[TEXT EXCERPT]:
In August 1898, sportswriter and baseball manager Horace Fogel began the formation of the National Basketball League. The league began with six teams; three clubs from Philadelphia (Pennsylvania Bicycle Club, the Hancock Athletic Club, and the Germantown Club), and three dominant YMCA teams from New Jersey that were kicked out of the AAU (Millville Glass Blowers, Camden Electrics, and Trenton Nationals). The league expanded to eighteen teams in three divisions by October, but shrunk back down to six by the first game.

The league debuted on December 1, 1898, with a game between the Trenton Nationals and the Hancock Athletic Association at Textile Hall in Philadelphia's Kensington neighborhood. The Nationals rallied in the second half to win 21–19 in front of 900 fans. By New Year's Eve, Germantown and Hancock had both dropped out of the league. In March 1899, three players were suspended after playing in an exhibition game, which was a breach of contract. The Trenton Nationals, coached by Fred Cooper and led by early stars Al Cooper, Harry Stout, and Gus Endebrock, won the league's first championship with a record of 18-2.

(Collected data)
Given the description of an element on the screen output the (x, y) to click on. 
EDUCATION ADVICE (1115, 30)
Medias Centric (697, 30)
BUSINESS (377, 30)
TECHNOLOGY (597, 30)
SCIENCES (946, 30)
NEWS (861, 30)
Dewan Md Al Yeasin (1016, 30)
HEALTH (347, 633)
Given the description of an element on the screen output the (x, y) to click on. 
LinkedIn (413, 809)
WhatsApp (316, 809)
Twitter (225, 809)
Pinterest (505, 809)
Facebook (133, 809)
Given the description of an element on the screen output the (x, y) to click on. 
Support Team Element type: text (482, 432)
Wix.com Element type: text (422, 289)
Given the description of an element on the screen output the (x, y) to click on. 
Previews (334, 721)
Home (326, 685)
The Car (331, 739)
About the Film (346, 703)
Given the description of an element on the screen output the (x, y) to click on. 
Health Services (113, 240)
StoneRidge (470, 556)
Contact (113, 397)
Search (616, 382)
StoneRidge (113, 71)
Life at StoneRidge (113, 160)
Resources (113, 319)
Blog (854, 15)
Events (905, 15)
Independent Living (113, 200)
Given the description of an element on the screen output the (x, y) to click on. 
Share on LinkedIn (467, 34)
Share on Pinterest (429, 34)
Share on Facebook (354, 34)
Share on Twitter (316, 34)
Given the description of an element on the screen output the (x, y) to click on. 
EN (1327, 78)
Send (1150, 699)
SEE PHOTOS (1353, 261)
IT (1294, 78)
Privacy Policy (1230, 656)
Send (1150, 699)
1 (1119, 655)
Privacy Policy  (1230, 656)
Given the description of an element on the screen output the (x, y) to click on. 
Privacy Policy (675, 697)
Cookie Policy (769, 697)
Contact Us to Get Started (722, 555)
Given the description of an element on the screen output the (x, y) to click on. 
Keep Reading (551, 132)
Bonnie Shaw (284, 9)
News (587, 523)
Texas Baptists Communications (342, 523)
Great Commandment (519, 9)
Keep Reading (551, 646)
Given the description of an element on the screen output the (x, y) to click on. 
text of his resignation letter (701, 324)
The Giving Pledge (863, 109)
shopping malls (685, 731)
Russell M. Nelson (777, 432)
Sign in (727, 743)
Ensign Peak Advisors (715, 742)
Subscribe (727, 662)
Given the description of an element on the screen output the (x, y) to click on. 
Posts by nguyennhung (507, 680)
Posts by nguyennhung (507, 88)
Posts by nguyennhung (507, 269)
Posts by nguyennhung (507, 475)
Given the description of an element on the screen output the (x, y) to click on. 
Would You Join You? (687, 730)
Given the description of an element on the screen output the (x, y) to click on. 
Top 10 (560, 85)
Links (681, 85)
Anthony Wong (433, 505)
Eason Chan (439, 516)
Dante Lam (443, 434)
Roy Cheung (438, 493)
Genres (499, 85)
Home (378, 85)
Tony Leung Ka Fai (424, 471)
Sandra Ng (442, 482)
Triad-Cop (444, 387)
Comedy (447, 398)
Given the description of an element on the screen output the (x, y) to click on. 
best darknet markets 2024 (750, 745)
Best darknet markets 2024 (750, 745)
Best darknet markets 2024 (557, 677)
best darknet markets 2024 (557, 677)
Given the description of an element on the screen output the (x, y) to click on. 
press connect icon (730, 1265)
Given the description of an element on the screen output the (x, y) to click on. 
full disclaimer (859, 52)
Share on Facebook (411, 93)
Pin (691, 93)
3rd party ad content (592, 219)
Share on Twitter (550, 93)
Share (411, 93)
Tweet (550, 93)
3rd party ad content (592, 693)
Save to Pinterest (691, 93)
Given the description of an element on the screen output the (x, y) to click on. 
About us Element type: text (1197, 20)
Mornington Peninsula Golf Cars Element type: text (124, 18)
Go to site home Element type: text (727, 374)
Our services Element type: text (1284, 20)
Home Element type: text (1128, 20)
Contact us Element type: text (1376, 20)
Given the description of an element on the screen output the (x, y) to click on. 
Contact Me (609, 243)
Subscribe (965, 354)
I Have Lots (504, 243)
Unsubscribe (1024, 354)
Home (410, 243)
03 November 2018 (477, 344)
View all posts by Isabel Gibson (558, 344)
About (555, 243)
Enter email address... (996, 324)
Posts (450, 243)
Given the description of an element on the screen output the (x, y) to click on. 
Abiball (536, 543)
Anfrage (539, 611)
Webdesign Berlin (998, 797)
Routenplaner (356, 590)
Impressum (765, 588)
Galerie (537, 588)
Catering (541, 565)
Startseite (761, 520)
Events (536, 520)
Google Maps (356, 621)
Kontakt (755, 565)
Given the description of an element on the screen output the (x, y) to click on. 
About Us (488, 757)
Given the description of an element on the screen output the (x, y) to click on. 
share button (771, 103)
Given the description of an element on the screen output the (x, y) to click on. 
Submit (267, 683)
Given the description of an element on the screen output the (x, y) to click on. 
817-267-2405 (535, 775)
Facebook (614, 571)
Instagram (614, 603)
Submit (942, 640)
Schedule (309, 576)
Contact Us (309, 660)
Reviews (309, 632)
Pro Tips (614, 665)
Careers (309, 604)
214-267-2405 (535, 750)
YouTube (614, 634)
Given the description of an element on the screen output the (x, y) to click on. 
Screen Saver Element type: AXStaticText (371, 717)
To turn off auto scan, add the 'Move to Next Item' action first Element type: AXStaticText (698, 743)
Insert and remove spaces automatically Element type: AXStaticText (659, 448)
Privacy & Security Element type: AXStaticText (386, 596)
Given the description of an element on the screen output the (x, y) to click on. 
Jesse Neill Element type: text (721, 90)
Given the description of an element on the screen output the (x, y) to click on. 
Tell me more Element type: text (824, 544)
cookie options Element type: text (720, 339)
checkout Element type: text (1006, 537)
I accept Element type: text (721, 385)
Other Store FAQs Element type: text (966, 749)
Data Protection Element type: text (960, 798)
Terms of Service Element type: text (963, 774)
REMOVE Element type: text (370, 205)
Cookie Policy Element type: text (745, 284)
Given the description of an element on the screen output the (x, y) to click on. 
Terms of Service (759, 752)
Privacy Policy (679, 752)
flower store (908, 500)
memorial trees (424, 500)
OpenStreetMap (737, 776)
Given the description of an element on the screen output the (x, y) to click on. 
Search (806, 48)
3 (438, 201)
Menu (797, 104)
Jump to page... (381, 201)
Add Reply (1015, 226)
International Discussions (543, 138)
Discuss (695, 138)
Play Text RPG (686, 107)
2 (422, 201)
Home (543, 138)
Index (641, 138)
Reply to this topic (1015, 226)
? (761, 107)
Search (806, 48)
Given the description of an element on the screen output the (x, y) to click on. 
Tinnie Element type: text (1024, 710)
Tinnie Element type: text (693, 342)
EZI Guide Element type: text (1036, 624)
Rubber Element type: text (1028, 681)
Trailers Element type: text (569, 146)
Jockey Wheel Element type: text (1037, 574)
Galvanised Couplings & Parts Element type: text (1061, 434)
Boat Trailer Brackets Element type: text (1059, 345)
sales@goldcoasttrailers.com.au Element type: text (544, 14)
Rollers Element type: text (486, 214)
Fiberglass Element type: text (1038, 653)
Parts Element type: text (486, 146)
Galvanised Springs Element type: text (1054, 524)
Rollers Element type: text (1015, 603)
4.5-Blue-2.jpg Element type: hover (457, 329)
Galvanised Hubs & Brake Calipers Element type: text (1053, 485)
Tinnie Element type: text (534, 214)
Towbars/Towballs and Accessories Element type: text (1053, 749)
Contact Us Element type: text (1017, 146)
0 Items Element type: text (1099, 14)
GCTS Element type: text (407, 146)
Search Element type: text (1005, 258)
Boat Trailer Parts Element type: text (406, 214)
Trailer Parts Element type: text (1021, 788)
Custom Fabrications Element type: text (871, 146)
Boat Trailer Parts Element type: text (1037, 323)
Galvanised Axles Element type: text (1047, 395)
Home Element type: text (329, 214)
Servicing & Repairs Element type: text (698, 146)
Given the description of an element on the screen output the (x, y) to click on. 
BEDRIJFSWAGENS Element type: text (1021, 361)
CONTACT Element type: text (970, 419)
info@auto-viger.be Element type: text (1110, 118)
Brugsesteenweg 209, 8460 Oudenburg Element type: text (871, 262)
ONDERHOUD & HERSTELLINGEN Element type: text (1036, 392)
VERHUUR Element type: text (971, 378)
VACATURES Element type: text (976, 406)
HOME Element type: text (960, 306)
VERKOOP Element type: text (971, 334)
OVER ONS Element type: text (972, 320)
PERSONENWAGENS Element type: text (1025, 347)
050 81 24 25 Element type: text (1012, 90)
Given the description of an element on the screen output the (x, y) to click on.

[ACTIVITY]:
Continue the text about the founding of the National Basketball League from the point where it stops. The data has no connection to the text about the early National Basketball League.

[OUTPUT OF THE EXERCISE]:
== 1899-1902 ==
The beginning of the 1899-00 season was unstable for the NBL. All but two teams (the Trenton Potters and Camden Electrics) had left the league in the offseason, with Millville joining the Interstate League. The league scrambled to find new teams in time for the season, picking up the Bristol Pile Drivers, Chester, and the dominant 23rd Street Wanderers. The Pennsylvania Bicycle Club also rejoined the league. Trenton continued to dominate into the 1899-00 season, even with the Wanderers in the league. In January, Millville rejoined the NBL after negotions by Peter Wurfflein, a Philadelphia newspaper editor. Due to this, the NBL split the season in two, naming Trenton the champions of the first half.

In the second half of the season, Trenton's team became dysfunctional after feuds between Harry Stout and his teammates. The Wanderers suffered from the fatigue of being on the road, as they were the only New York team in the league. They also lost star player Sandy Shields, as he left to take a position as a coach in Homestead. Due to these factors, as well as the efforts of Firman Reeves and Walter Barber, the Millville Glass Blowers were able to get ahead in the league. They tied with the Potters in for the highest record in the league after a 15-3 blowout. This led Fogel to leave the title of champion up to a tiebreaker match between the two teams. The first attempt at the match ended in an 18-13 Millville victory, but Fogel decided not to count it, as they allowed Electrics player Hilly Wallace to play for the Glass Blowers. Millville's players then stormed off the court in the makeup match to protest Fogel's decision. Finally, Trenton won another makeup match 22-19 against Millville to be named 1900 NBL Champions.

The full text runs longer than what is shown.